I wouldn’t be much of a physiotherapist if I didn’t talk about posture, right?  The idea on the toilet is to mimic a squatting position while still sitting on the seat.  Grab a 7” or 9” foot stool (depends on how long your legs are) to get your knees up – this will seem quite high at first.  But I have a good reason for this: we know that the main pelvic floor muscle around the rectum (called puborectalis) is relaxed the most when the hips and knees are bent as we lean forward (i.e. squatting).

There are lots of products out there to help you dress up the bathroom: The Squatty Potty, Stool Stool, and other such nifty named items!  But, a good old fashioned foot stool does the trick as well.

Relaxation of Your Pelvic Floor is a Must

Honey, you are not going to Kegel your way out of this one. I am always talking about ways to find your “relax point” within the pelvic floor. This is especially true after birth – whether vaginal or caesarean section – as the muscles have just had a major stretch session! Even the 9 months that lead up to this miracle of birth have had a huge impact on these muscles.

Think about constant strain on any muscle in the body, such as the jaw with clenching; these muscles get tight and sore. In fact, relaxing your mouth and jaw muscles are a good way to get your pelvic floor muscles to respond to the relaxation cue you are giving it. Other cues include: unpuckering around your anus, and allowing your tailbone to move away from the pubic bone.

Breathe!

Just like you were instructed to do when in labour, breathing is just as important for a bowel movement. The actions are somewhat similar except now you are directing the outlet to your anus. But don’t hold your breath and strain…take a breath in so you can feel your pelvic floor release downward. A few of these breaths should get the stool moving in the right direction.

If you need a bit of help and feel like you want to hold your breath try blowing into an almost closed fist – this will give you some resistance while still moving air in your lungs and avoiding straining.

Support Your Perineum

Now that you are in the sanctity of the bathroom, and your feet are up on a stool, relaxing your pelvic floor muscles, supporting you perineum is a great way to lessen the pressure of the passing stool on your sore bottom.
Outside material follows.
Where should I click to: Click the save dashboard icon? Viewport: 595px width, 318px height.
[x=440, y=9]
The best way to splint this area is to gently apply counter pressure to your perineum (the middle zone between your vagina and anus) as the stool is passing out the anus. It may be swollen still but a bit of gentle support with your 2 fingers on the outside part of your bottom is all you need. This can help lessen pressure on your sore bottom which reduces pain and stretch on your pelvic floor.

Stool Softeners

Over the counter stool softeners are often prescribed by your obstetrician and midwife. Please don’t be afraid to take them even for several weeks post-partum. The supplement magnesium is also a very good option to add to your regime as it can have a dramatic positive effect on your bowel movement ease. The recommended dose is about 300 – 450 mg per day (or 5 mg/kg/day) but speak with your doctor or pharmacist if you feel you need more, which might depend on your other medications and supplements (such as iron), which can cause constipation.

Of course, do not under-estimate the impact of good hydration. Drink plenty of water which might seem like you are already doing that but you are likely dehydrated from the marathon of giving birth. Add on breast feeding and your body is in short water supply!

Move It!

Getting up and walking around, even little bits as you can tolerate, is really effective in producing a bowel movement.
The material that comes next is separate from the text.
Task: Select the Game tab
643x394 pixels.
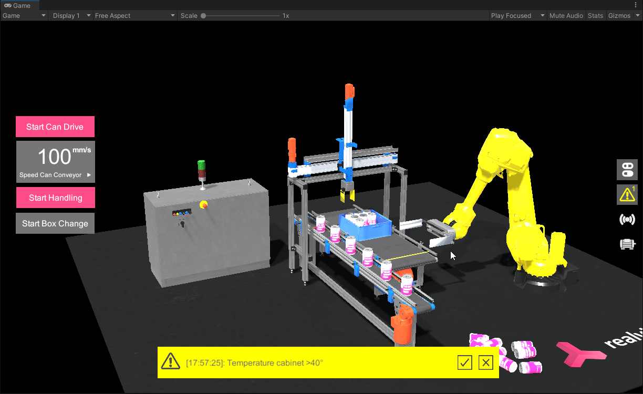Action: tap(17, 5)
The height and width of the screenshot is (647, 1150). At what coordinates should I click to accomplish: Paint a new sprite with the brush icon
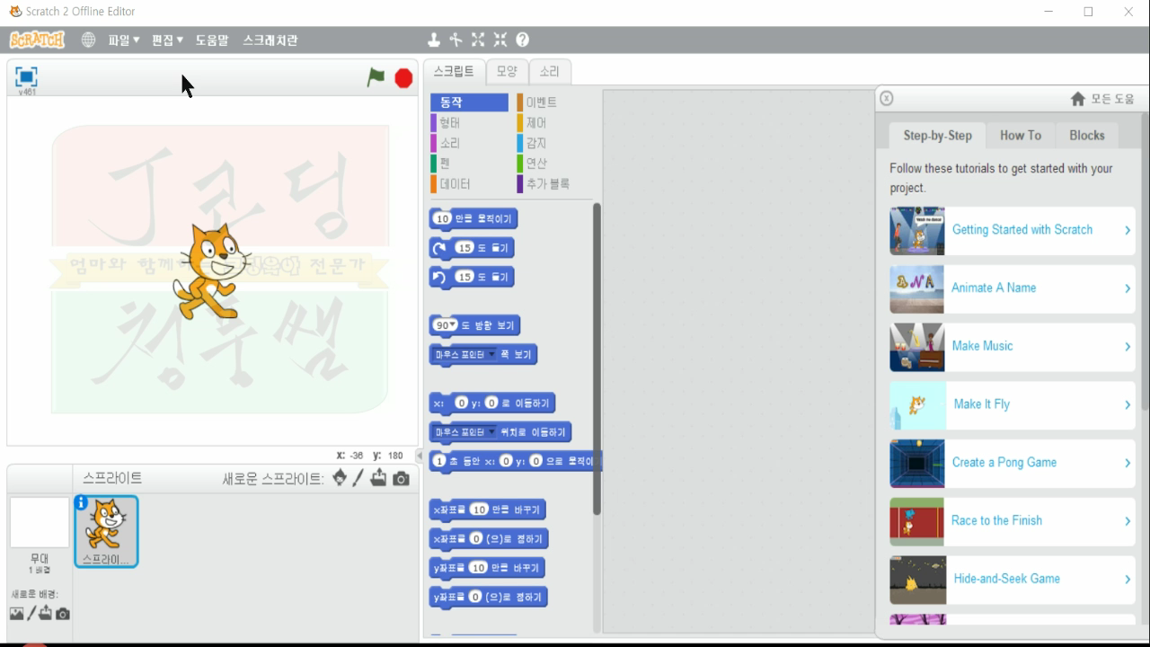pyautogui.click(x=358, y=479)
Timing a small walk 20 minutes after you have eaten is a great way to stimulate the gastro-colic reflex. This is the natural response our bodies have to the intake of food. You will notice your babies are very good at this reflex – often pooping right after a feeding!

Stimulate your bowels to move by adding in a little walk after you eat, whether that is around your bedroom, up and down the halls in the hospital, or a little walk around the block. It all helps getting things moving in the right direction.